Intel® oneAPI Threading Building Blocks
Ask questions and share information about adding parallelism to your applications when using this threading library.

Initializing TLS for all threads in the scheduler

Sanee_B_
Beginner
513 Views

Hello, I'm a newbie experimenting with TBB for the first time.

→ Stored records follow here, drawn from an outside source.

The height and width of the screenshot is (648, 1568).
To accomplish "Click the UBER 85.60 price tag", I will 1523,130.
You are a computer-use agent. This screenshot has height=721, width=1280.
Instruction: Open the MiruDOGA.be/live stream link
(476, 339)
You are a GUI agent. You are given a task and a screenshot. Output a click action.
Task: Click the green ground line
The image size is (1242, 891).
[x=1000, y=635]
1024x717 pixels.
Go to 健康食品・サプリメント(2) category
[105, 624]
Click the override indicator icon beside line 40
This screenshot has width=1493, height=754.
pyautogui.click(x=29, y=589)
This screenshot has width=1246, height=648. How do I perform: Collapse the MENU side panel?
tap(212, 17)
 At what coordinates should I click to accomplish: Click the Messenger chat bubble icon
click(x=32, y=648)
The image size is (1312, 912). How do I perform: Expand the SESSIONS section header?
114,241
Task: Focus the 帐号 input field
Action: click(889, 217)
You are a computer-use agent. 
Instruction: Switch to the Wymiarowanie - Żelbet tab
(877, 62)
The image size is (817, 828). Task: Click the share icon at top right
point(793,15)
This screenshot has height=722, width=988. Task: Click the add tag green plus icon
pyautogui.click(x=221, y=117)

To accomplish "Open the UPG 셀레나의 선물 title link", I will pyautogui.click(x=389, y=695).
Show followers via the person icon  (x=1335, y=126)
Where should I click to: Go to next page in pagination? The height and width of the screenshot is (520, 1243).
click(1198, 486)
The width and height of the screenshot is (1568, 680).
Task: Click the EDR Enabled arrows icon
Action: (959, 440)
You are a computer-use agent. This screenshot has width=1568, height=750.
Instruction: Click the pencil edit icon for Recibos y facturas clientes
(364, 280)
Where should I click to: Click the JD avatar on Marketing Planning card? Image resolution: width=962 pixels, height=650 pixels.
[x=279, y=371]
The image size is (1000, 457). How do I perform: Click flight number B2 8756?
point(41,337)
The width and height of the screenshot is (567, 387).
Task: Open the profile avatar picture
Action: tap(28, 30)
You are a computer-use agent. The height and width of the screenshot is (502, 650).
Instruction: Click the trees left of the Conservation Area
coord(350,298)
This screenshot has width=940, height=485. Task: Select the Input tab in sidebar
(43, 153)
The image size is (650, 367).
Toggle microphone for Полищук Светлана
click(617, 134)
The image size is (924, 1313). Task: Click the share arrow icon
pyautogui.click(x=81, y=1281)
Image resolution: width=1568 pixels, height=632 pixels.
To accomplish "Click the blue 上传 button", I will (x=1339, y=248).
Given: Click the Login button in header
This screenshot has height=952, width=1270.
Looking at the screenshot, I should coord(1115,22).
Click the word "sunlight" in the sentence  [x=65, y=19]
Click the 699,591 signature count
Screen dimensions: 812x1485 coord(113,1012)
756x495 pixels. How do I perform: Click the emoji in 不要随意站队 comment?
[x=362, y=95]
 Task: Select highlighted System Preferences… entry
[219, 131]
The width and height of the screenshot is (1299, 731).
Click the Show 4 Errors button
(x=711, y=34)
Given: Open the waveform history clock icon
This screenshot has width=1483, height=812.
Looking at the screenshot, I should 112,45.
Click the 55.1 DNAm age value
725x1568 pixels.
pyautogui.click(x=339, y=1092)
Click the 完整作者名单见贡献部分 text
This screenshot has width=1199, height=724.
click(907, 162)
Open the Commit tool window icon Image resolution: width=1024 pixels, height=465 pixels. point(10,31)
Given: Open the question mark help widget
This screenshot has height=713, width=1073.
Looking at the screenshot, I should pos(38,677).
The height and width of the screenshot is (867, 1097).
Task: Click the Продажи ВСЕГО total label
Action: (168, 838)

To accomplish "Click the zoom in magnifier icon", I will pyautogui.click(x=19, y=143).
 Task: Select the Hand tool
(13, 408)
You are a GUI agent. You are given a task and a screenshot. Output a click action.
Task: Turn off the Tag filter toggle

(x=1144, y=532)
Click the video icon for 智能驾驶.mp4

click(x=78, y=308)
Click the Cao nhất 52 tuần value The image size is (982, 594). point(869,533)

I want to set up an array in TLS for each thread in the TBB task scheduler so that I can later execute parallel_for across an array of objects that write events to the pre-allocated TLS. I've copied the approach to setting up the TLS from a demo application released by Intel some time ago (Intel Smoke demo), but I must be missing something because it works fine in their demo but not for me. 

The issue, as far as I can tell, is that when I run the synchronization task it seems that TBB is executing some of the tasks in the same thread, so the TLS does not get initialized for some threads that exist in the scheduler. Later when I call the parallel_for it uses all of the threads and from some threads tries to access the TLS that didn't get initialized. I'm including my code and example output from the compiled program below.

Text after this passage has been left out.